Lately I have noticed several new build blocks of flats offering reductions (Outer SW Lomdon and Putney in particular) but then they were stupidly overpriced in the first place - £650k for a small one bed, FGS. A lot of them were largely marketed initially to Far East investors, who are losing interest, and now the developers are wondering why ordinary Londoners aren't willing to pay daft prices.

Seacrets · 18/07/2016 21:44

Might mean people just buy a house to live in rather than to make money. Good news for young people.
My house has not increased in value in at least 10 years. Doesn't matter to me.

Viviennemary · 18/07/2016 21:56

I think a house price drop is long overdue. What is the point of prices being so high that nobody can afford to buy. Or pay ridiculous sums for not very great houses. Prices in a lot of areas outside London haven't gone up that much. That's if there actually is an area outside London. I wonder sometimes.

rubybleu · 18/07/2016 21:57

Houses were going for a tenner up north because no one wanted to live in those particular suburbs, and the cost of restoring the derelict properties was approaching their sales value.

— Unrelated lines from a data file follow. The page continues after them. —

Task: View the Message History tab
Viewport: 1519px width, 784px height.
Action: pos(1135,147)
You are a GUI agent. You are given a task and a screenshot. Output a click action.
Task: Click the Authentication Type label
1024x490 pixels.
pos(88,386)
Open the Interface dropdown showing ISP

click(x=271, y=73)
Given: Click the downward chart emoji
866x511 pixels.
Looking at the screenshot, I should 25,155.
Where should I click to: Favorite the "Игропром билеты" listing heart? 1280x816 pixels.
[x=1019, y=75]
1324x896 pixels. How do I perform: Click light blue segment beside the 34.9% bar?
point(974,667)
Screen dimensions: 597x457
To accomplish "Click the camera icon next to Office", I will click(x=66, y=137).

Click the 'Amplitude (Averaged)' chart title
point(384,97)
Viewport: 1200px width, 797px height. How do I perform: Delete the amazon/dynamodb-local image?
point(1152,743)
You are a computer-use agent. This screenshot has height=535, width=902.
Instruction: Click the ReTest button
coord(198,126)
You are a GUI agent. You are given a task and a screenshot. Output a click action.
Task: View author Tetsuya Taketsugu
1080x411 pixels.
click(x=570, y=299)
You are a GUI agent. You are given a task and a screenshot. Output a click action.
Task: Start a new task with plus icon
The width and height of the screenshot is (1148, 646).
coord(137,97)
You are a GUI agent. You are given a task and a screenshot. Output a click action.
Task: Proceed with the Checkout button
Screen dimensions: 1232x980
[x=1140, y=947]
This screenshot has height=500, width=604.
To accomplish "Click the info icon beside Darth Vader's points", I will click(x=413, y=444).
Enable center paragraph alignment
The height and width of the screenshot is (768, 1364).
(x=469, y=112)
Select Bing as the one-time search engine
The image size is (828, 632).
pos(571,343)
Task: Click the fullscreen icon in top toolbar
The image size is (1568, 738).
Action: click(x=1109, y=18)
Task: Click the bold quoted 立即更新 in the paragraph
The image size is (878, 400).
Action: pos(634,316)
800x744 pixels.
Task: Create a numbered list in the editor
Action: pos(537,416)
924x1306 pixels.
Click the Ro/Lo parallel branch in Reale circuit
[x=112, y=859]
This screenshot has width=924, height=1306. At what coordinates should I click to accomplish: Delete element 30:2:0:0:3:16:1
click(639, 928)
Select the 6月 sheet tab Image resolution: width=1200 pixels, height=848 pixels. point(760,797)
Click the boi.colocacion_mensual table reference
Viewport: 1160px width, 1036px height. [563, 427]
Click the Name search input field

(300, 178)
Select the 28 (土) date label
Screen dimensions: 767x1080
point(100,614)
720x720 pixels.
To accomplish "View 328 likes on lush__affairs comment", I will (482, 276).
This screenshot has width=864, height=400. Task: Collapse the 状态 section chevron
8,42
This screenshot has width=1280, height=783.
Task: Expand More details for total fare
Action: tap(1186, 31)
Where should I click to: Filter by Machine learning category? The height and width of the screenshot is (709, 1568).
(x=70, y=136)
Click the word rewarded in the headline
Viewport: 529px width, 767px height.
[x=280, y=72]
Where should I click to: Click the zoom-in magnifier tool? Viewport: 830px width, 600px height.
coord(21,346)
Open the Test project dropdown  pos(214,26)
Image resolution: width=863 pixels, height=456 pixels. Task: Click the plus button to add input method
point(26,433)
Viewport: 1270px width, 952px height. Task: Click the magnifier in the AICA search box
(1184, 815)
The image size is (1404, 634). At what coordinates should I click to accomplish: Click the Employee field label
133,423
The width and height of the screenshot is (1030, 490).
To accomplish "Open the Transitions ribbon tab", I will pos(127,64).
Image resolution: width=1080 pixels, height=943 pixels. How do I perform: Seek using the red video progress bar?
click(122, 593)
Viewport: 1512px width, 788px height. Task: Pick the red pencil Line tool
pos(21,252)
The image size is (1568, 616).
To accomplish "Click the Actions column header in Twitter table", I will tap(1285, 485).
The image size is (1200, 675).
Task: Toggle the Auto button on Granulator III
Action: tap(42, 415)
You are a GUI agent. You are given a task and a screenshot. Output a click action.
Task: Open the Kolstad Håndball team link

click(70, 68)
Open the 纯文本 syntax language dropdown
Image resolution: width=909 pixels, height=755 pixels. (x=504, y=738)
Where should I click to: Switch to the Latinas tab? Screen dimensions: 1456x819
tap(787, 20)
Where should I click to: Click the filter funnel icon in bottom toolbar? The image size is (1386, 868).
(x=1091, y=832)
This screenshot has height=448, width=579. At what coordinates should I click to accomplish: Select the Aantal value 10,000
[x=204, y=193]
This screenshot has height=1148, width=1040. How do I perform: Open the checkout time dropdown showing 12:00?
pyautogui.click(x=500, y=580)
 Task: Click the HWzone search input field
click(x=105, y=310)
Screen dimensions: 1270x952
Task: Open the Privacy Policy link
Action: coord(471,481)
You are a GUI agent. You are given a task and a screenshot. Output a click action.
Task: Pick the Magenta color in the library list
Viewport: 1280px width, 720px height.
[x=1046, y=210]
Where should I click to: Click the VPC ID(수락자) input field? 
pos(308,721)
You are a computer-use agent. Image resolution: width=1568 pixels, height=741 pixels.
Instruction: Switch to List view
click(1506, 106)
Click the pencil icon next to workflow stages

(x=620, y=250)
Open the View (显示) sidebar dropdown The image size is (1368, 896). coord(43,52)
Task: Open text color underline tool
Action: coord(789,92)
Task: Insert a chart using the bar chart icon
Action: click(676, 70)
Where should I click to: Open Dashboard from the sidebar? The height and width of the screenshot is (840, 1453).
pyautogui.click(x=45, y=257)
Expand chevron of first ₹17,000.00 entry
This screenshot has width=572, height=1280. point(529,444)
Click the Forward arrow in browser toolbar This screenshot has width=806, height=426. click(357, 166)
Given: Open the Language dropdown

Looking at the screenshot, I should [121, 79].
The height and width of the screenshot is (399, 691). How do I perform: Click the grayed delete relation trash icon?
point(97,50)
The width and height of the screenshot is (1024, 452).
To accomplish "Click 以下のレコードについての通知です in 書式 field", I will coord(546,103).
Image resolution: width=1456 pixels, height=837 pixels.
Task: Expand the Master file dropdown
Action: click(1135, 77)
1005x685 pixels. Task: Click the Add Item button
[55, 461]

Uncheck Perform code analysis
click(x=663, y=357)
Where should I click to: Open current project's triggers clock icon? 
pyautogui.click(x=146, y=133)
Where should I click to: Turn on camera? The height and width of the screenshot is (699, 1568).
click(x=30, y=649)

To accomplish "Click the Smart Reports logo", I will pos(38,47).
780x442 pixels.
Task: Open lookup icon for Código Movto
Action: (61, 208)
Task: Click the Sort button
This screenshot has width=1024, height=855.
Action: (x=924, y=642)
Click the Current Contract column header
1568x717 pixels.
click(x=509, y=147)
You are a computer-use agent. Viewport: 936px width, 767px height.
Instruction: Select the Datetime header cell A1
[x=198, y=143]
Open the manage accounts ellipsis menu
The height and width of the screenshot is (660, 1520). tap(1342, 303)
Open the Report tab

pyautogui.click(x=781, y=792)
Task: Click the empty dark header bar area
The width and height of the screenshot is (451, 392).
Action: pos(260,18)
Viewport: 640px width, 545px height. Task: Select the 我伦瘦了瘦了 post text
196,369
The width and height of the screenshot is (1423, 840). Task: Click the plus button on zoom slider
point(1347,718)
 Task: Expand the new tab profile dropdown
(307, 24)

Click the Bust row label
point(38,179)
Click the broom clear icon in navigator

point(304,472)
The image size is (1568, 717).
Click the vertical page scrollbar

The same doesn't apply in London.

Bluntly, we have been building a shortfall of housing in places where people do want to live for about 20 years now. The house builders are going to stop building shortly so it will only get worse.

Home owners act a bit differently if they don't have to sell (ie can still afford their mortgages). People tend to rent their place out rather than sell at a loss. If house prices do go back at a rapid rate of knots, it means that there is mass unemployment.

House price falls will not help first home buyers as the banks will tighten lending criteria because they want to protect themselves against negative equity. It will only get harder for first home buyers. Anyone self employed or lacking a 20% deposit will not get a mortgage. Just like 2008-09.

The only way out of this mess is to build more housing and quickly. This realistically means government intervention - they need to build more housing of every tenure.

Lorelei76 · 19/07/2016 00:05

Ruby, building more housing won't help as long as investors use them as deposits. And re 20% deposit, a lot of people will have that if prices went down as much as 30%. Sadly I don't think they will go down that much.

CuboidalSlipshoddy · 19/07/2016 00:08

The only way out of this mess is to build more housing

On all the spare land London has, presumably.

Alternatively, move the Home Office to Rotherham, the DTI to Sunderland and the Treasury to Port Talbot.

TheCountessofFitzdotterel · 19/07/2016 09:34

Indeed. Or try and improve things for business in the north by dividing the infrastructure spend more equitably so the north's per capita investment is more than 5% of London's.
Subsidise the southeast disproportionately to the extent that has been done in the last few years and it's no surprise that people end up choosing to live there and the housing crisis escalates!

EnthusiasmDisturbed · 19/07/2016 09:44

It's happened before and it will happen again when you buy property there is always a risk prices will fall people need to stop thinking about it as a secure investment it's not

Property prices spiral out of control more people are pushed out and then it crashes but everytime the prices rise higher the next time around

A couple on an average wage would struggle to buy in London now but this time it has hit the middle class shock horror they now are priced out of London (or the nicer parts)

Prices have to drop I don't want to see London continuing this social cleansing people from all wage brackets should be able to afford to live here in decent homes

Lorelei76 · 19/07/2016 10:37

Enthusiasm, a couple? I always think of how it is for one person. In which case, yes please to a fall even more!